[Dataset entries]
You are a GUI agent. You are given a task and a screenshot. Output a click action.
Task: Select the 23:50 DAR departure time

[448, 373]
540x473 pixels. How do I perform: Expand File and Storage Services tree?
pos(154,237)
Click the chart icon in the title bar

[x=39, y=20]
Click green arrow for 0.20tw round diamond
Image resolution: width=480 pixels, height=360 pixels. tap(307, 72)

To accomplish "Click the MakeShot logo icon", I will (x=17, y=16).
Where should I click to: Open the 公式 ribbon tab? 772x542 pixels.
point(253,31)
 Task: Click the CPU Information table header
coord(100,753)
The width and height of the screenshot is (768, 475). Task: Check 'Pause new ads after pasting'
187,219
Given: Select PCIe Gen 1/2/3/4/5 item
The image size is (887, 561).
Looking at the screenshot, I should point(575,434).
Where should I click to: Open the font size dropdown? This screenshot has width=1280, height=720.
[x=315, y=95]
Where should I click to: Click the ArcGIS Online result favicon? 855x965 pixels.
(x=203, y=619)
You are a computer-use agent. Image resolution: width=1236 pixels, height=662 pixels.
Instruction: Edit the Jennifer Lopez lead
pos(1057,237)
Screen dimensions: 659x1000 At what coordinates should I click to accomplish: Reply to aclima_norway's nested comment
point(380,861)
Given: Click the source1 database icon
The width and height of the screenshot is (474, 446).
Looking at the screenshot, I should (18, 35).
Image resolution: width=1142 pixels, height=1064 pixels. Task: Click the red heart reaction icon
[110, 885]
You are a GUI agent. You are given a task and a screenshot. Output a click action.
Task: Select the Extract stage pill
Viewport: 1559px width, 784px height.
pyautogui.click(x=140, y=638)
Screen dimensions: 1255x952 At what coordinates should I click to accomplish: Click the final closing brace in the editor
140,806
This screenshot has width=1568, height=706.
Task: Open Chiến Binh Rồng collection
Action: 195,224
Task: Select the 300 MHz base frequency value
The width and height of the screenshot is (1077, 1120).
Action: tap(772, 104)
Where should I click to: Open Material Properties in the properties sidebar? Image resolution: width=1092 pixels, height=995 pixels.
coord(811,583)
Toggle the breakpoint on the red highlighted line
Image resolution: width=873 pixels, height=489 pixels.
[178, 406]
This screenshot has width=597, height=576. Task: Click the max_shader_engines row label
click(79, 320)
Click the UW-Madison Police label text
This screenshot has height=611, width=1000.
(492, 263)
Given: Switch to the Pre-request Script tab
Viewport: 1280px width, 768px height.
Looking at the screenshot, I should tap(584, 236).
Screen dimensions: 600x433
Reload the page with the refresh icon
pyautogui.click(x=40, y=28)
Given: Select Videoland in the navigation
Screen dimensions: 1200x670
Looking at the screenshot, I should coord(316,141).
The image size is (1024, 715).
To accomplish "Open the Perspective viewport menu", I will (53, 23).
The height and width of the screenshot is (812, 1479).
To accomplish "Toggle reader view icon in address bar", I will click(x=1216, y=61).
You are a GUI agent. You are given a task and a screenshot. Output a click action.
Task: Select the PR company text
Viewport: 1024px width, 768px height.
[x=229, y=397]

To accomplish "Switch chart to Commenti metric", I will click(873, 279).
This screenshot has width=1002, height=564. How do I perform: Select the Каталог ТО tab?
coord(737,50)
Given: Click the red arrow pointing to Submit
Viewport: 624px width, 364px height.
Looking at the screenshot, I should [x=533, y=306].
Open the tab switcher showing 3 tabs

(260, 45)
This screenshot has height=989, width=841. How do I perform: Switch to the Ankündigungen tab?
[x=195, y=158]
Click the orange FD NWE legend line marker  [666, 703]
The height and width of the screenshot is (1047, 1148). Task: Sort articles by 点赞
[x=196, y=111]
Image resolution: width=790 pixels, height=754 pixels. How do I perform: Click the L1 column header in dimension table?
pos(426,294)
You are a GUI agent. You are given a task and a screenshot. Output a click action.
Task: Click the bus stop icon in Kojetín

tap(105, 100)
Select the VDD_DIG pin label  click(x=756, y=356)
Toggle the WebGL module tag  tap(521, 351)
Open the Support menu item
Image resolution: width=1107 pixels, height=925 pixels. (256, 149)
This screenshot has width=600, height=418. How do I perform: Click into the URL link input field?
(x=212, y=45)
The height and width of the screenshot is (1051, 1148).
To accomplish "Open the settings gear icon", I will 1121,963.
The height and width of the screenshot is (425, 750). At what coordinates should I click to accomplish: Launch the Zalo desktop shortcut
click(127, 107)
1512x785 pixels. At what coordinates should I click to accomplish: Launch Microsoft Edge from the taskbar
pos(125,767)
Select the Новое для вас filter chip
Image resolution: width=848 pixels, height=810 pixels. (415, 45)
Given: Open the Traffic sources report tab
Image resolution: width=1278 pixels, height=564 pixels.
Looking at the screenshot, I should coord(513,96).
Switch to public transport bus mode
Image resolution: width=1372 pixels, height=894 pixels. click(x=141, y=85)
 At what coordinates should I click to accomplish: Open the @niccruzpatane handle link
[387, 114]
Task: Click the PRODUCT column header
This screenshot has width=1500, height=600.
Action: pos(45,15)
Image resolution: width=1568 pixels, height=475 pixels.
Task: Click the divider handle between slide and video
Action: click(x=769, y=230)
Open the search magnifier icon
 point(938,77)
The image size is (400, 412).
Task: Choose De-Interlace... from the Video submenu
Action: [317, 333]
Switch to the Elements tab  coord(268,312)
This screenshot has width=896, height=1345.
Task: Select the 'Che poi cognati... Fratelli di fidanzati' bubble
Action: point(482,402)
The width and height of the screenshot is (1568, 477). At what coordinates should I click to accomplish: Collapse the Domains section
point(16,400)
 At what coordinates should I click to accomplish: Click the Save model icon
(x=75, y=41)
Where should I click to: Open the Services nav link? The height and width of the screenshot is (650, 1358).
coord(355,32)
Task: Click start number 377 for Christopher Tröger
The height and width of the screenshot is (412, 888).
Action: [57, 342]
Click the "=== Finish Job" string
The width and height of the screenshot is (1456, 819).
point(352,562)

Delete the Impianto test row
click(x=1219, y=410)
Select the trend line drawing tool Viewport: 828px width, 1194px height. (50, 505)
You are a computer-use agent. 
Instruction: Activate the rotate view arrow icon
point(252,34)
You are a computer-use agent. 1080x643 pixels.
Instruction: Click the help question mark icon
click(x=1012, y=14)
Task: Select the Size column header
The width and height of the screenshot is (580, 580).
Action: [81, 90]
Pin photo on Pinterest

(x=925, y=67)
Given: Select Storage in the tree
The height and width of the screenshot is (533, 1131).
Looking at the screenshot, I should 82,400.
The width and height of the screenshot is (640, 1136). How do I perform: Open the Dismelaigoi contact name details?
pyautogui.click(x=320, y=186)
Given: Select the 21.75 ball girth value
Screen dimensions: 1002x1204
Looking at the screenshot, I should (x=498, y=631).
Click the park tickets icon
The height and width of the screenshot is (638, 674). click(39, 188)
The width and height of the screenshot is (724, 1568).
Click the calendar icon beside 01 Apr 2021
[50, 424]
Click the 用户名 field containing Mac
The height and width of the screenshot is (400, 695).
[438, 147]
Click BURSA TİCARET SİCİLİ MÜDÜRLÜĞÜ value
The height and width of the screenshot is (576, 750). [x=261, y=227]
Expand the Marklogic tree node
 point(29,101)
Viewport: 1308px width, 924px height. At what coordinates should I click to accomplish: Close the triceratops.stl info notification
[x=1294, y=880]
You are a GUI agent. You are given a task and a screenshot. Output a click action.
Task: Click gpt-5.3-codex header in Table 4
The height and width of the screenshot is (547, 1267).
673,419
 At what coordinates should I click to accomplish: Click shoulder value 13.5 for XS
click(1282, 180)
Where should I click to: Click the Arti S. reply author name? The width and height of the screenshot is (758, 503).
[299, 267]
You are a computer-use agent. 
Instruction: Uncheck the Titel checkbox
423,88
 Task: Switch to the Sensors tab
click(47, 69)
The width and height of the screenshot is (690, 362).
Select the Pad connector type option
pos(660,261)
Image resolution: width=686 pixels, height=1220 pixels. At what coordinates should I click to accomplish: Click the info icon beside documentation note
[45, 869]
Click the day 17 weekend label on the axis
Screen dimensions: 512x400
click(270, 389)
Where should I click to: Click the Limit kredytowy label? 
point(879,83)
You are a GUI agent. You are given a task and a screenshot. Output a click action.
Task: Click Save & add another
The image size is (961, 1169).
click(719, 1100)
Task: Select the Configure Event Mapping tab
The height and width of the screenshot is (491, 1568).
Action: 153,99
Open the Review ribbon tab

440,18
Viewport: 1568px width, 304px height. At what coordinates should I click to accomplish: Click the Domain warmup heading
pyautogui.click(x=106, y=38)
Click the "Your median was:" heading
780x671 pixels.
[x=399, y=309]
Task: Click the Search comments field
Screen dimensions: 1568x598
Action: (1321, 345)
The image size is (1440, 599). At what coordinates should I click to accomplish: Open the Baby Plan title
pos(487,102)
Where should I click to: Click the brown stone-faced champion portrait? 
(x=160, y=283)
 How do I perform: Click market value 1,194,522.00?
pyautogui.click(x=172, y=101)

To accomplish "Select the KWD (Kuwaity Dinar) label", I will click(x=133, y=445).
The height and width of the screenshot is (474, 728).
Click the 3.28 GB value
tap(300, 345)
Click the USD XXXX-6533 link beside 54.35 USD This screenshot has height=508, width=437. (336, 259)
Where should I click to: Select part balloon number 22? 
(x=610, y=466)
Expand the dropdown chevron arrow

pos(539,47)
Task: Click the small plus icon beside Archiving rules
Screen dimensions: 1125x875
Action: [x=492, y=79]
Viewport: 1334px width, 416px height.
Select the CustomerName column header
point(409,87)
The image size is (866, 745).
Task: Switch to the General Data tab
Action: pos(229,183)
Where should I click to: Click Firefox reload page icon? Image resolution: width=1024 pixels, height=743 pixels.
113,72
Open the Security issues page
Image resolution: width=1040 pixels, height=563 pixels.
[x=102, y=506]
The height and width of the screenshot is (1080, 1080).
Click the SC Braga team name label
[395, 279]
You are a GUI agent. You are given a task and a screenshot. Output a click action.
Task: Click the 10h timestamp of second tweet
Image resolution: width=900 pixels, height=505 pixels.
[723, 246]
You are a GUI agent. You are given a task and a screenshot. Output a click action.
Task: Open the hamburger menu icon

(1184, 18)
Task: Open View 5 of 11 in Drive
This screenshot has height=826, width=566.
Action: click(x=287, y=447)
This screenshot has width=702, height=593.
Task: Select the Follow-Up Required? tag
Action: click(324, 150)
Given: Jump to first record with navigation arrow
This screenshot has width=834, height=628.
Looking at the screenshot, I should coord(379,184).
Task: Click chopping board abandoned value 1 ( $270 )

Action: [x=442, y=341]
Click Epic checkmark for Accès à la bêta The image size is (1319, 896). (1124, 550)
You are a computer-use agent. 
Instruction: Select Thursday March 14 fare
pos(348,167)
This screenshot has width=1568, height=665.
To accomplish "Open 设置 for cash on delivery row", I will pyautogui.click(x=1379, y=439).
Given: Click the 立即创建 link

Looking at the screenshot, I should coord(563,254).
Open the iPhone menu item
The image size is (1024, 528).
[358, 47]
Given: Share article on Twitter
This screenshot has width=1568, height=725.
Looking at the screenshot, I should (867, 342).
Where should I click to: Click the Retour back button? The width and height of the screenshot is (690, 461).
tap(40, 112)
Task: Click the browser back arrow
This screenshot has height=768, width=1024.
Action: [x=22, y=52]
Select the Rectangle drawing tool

◆ WHAT IS BEING ASKED: What do the lines above say from the one containing "The width and height of the screenshot is (580, 580)." down to the one containing "The width and height of the screenshot is (690, 362)."? Return them exactly, both end lines included, and only them.

◆ WORKED SOLUTION:
The width and height of the screenshot is (580, 580).
Action: [81, 90]
Pin photo on Pinterest

(x=925, y=67)
Given: Select Storage in the tree
The height and width of the screenshot is (533, 1131).
Looking at the screenshot, I should 82,400.
The width and height of the screenshot is (640, 1136). How do I perform: Open the Dismelaigoi contact name details?
pyautogui.click(x=320, y=186)
Given: Select the 21.75 ball girth value
Screen dimensions: 1002x1204
Looking at the screenshot, I should (x=498, y=631).
Click the park tickets icon
The height and width of the screenshot is (638, 674). click(39, 188)
The width and height of the screenshot is (724, 1568).
Click the calendar icon beside 01 Apr 2021
[50, 424]
Click the 用户名 field containing Mac
The height and width of the screenshot is (400, 695).
[438, 147]
Click BURSA TİCARET SİCİLİ MÜDÜRLÜĞÜ value
The height and width of the screenshot is (576, 750). [x=261, y=227]
Expand the Marklogic tree node
 point(29,101)
Viewport: 1308px width, 924px height. At what coordinates should I click to accomplish: Close the triceratops.stl info notification
[x=1294, y=880]
You are a GUI agent. You are given a task and a screenshot. Output a click action.
Task: Click gpt-5.3-codex header in Table 4
The height and width of the screenshot is (547, 1267).
673,419
 At what coordinates should I click to accomplish: Click shoulder value 13.5 for XS
click(1282, 180)
Where should I click to: Click the Arti S. reply author name? The width and height of the screenshot is (758, 503).
[299, 267]
You are a computer-use agent. 
Instruction: Uncheck the Titel checkbox
423,88
 Task: Switch to the Sensors tab
click(47, 69)
The width and height of the screenshot is (690, 362).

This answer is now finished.